◆ **Supplied information**:
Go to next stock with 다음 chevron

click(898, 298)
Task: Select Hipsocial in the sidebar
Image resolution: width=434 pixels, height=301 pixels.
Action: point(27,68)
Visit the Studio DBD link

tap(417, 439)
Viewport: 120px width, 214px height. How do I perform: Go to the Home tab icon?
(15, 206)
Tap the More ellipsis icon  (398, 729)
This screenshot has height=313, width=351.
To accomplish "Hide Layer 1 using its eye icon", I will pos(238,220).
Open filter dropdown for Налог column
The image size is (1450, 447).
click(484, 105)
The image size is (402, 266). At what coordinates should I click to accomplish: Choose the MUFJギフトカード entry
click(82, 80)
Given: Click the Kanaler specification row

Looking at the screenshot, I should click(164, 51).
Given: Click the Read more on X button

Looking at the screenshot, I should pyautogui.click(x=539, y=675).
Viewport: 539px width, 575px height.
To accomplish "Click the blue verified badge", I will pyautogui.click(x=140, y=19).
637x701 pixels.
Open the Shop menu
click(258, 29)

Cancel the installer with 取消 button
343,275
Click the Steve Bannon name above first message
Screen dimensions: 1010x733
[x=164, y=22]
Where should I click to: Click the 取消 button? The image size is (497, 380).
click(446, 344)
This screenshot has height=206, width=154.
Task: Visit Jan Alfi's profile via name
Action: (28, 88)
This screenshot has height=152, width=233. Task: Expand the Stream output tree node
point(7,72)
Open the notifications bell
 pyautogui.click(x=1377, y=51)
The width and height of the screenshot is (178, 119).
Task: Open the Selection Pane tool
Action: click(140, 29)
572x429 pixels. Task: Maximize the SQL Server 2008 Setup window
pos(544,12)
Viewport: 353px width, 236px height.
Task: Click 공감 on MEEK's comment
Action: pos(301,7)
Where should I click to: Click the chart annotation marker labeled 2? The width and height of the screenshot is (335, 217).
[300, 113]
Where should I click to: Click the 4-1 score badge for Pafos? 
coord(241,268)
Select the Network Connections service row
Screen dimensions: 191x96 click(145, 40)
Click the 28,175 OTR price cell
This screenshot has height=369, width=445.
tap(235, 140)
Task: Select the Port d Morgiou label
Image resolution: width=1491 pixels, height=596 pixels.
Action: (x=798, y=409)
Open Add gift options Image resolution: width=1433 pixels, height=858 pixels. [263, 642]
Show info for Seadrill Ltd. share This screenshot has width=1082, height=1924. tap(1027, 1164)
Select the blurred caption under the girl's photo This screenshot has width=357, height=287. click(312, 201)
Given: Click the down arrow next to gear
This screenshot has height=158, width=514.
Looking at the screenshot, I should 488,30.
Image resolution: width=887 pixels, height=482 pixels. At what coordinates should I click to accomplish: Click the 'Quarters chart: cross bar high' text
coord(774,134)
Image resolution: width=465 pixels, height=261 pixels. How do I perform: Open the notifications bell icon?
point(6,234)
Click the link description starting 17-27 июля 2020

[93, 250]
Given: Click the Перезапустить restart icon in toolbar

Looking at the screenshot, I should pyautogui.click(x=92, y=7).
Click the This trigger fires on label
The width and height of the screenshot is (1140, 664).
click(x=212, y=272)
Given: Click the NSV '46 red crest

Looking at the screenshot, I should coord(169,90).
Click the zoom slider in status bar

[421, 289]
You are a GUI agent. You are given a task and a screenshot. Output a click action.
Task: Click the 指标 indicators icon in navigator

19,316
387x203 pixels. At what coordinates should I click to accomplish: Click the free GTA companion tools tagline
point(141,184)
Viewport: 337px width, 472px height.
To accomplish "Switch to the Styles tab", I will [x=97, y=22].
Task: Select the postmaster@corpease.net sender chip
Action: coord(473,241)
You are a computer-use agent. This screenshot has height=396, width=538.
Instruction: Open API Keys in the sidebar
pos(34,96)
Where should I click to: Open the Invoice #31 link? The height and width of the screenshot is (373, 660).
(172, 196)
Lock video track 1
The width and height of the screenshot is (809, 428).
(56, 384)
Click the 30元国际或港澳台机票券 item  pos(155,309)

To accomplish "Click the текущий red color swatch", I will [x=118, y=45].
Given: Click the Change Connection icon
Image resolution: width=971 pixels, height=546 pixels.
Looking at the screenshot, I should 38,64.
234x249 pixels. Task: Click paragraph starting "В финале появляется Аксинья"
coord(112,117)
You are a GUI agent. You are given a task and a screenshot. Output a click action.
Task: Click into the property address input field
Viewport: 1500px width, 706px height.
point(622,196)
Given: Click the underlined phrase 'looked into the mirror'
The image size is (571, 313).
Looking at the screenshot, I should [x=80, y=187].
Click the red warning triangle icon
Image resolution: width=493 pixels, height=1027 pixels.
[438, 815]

◆ **Exercise instructions**: Above are the records; copy exactly the lines from the line with "Where should I click to: Click the 4-1" through the line with "Select the blurred", both included.

◆ **Solution for this exercise**:
Where should I click to: Click the 4-1 score badge for Pafos? 
coord(241,268)
Select the Network Connections service row
Screen dimensions: 191x96 click(145, 40)
Click the 28,175 OTR price cell
This screenshot has height=369, width=445.
tap(235, 140)
Task: Select the Port d Morgiou label
Image resolution: width=1491 pixels, height=596 pixels.
Action: (x=798, y=409)
Open Add gift options Image resolution: width=1433 pixels, height=858 pixels. [263, 642]
Show info for Seadrill Ltd. share This screenshot has width=1082, height=1924. tap(1027, 1164)
Select the blurred caption under the girl's photo This screenshot has width=357, height=287. click(312, 201)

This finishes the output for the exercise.